Urrea draws on his family history for Good Night, Irene (Little, Brown, May), about the women of the American Red Cross’s Clubmobile service in WWII.

Good Night, Irene is dedicated to your mother, Phyllis de Urrea, who served as crew on a Red Cross Clubmobile in WWII. In what ways did she inspire the novel?

The entire book echoes her physical journey and all of the major events are based on her actual experiences. I wanted to give my mother a monument. She had her war chest in the apartment where I grew up. She didn’t ever want me to open it, but you can’t tell that to a boy. Fortunately and unfortunately, when I was in third grade, I opened the chest and found photographs from Buchenwald. Working on this book really defined my mom to me. [The character] Dorothy is based on my mother’s best friend, Jill. When I sat down with Miss Jill, she said, “I drove the truck, your mother brought the joy.” I felt like I knew my mom, but I did not know that mom. They were winning the war and having a wild adventure, until it turned to hell. My mother was pushed past her breaking point and plagued by nightmares and collapsed into her horrors. Good Night, Irene was my way to give my mother a happy ending. That was my plan the whole time, to reconcile her pain.

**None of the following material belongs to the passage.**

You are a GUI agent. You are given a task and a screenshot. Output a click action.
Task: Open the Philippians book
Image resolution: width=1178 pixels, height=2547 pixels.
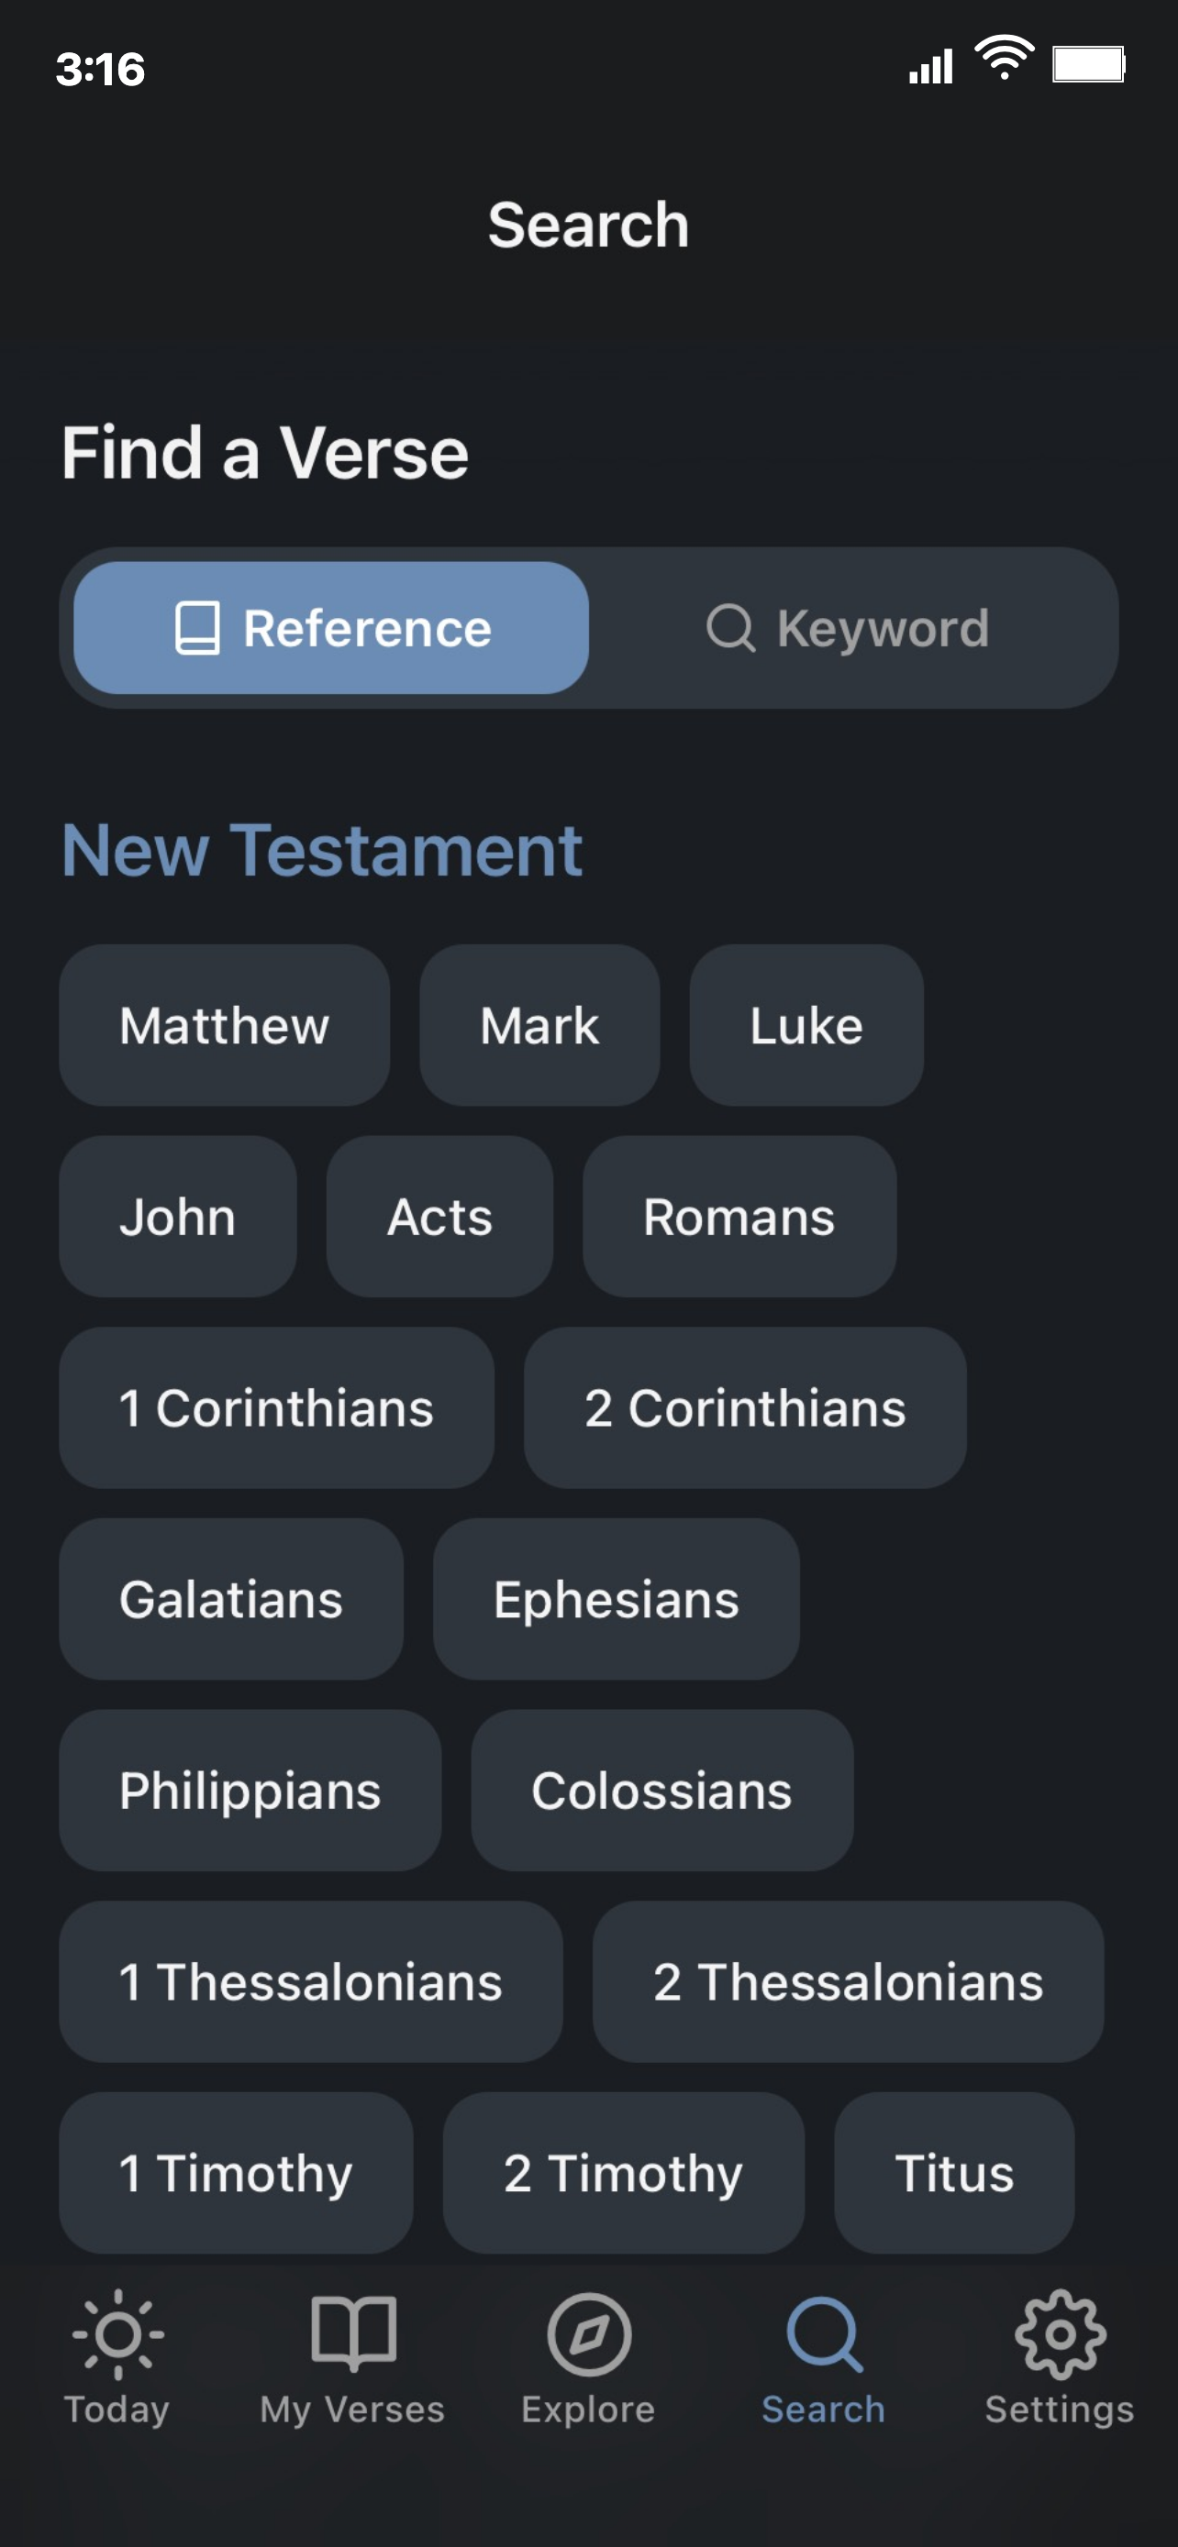click(x=250, y=1790)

Why did this book feel important to write now?

This one snuck up on me, and I don’t know if I intended to write it. Partially it was my wife; she is a journalist and said, “Wait, what? Donut Dollies?!” They were completely forgotten. They were just there to make the boys feel good. One detail that just astonished me was that the Clubmobilers were trained to forget. They didn’t know where they were going. They had no orders but to serve. When they came back, the building that kept their records burnt down, and eventually our culture stopped remembering. It was a history of attrition.

You’ve been quoted as saying, “I am more interested in bridges, not borders.” Could you tell me about how this story seeks to unite?

To see the response from early readers has been really moving. People have known about it, and what is really interesting is that veterans will tell me something they’ve never told their family. Families have found out what they never knew. There need to be women heroes—this has always been a thing in my work. I’m answerable to women. To know that the records of at least 120 women were erased, I just couldn’t bear it.